In family 1, we identified a novel 1-bp duplication (c.50dupA) in PAX6, which was predicted to cause a PTC (p.N17Kfs*39) involving the PD of PAX6. In family 2, we identified a novel 2-bp splice site deletion (c.765+1_765+2delGT) in intron 9, leading to the skipping of exon 9, which was also predicted to generate a PTC (p.E228Gfs*5) in the HD of PAX6. As DNA-binding targets, the PD and HD both played key roles in PAX6 functions.8 Conservation evaluation showed that the changed and deleted residues in the PD and HD were highly conserved across evolutionary timescales, indicating the importance of these domains in ocular development.12, 13 Similar to other frameshift variants at the linker and PST region reported elsewhere in the literature, our patients exhibited the aniridia phenotype, indicating that frameshift variants are overwhelmingly associated with aniridia, regardless of their locations.10, 14, 15 Primignani et al. investigated Italian patients with congenital aniridia and suggested that the variable phenotypes are probably due to different PAX6 variant types. C-terminal extension and splice site variants resulted in phenotypes relatively milder than those consequent of large deletions. In that report, the patient harboring c.765+1G>T (involving the same location as our c.765+1_765+2delGT) variant had no nystagmus, with a visual acuity better than that of patients with other frameshift variants or large deletion.16 However, this phenomenon was not found in family 2, in which the proband had nystagmus, poor visual acuity, and early-onset cataract, showing no obvious differences from the patient in family 1.

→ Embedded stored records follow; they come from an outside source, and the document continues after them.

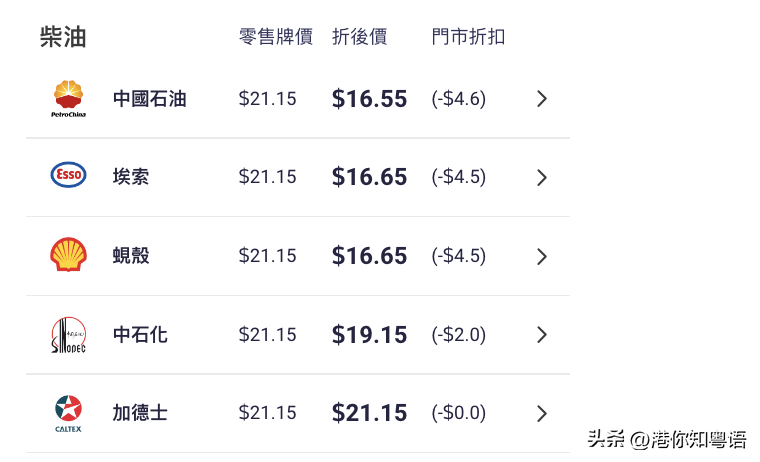Viewport: 760px width, 462px height.
Task: Click the 折後價 column header
Action: 360,37
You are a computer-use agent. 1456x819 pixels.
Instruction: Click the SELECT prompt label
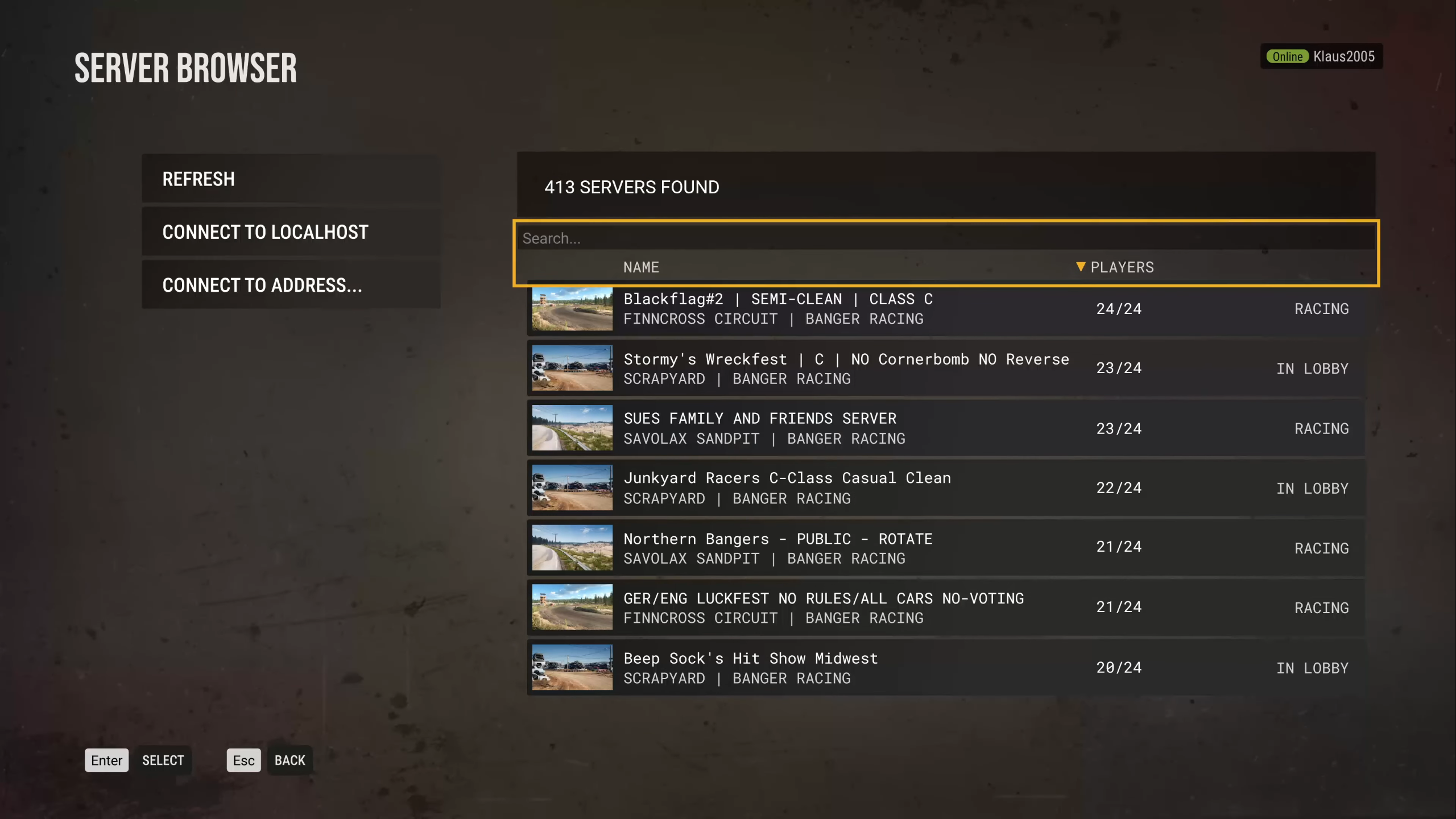[x=163, y=760]
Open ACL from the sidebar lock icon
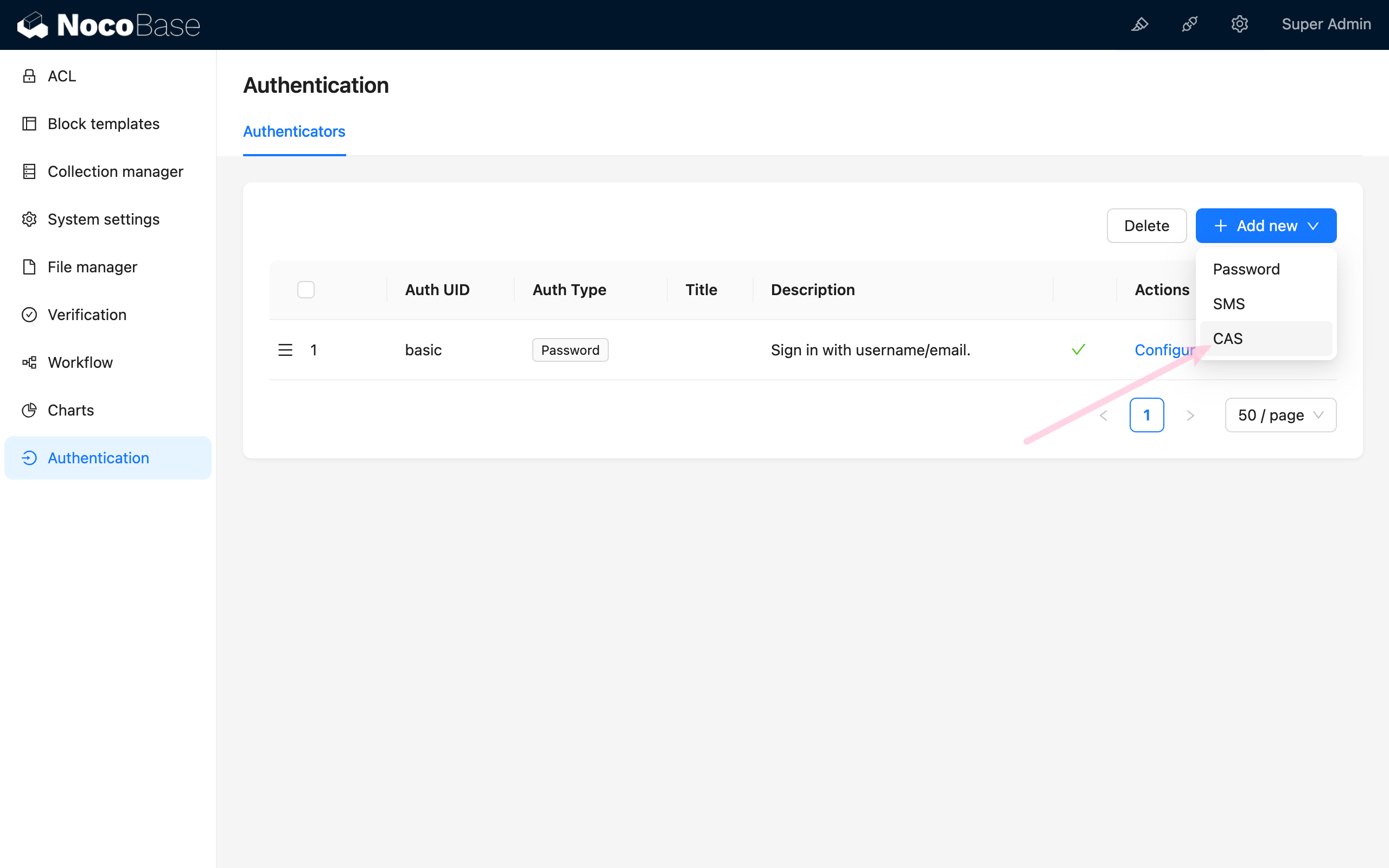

According to the available literature, more than three quarters of pathogenic variants predominantly leading to aniridia result in PTCs in the open reading frame.10, 17 Literature based on the haploinsufficiency model suggested that the pathogenic variants resulting in PTCs likely exert pathologic effects through NMD process, during which mRNAs carrying PTCs are rapidly degraded in vivo, a mechanism thought to avoid potentially deleterious consequences of truncated proteins. The NMD surveillance mechanism usually acts if a PTC is located >50–55 nucleotides from the terminal exon-exon junction of PAX6 gene.14, 18, 19 As another possible pathogenic mechanism, frameshift variants located in exon 12 and 13 would escape from NMD and produce truncated proteins, which might exert dominant-negative effect to cause more severe symptoms.20 In our study, the PTCs in the two families with similar clinical manifestations were both located before the last 55 nucleotides of the open reading frame, and the PAX6 mRNA levels of the patients were significantly lower than those of the unaffected members in both families, implying that haploinsufficiency of PAX6 is the major disease mechanism due to NMD. Our study revealed the pathogenicity of two variants and will help us better understand the phenotypes associated with aniridia.

In conclusion, we have identified two novel PAX6 variants in two families with aniridia, cataract, and congenital nystagmus. Our findings expand the variant spectrum of PAX6 gene and provide new evidence for genotype–phenotype correlations, thus facilitating diagnosis and genetic counseling of aniridia.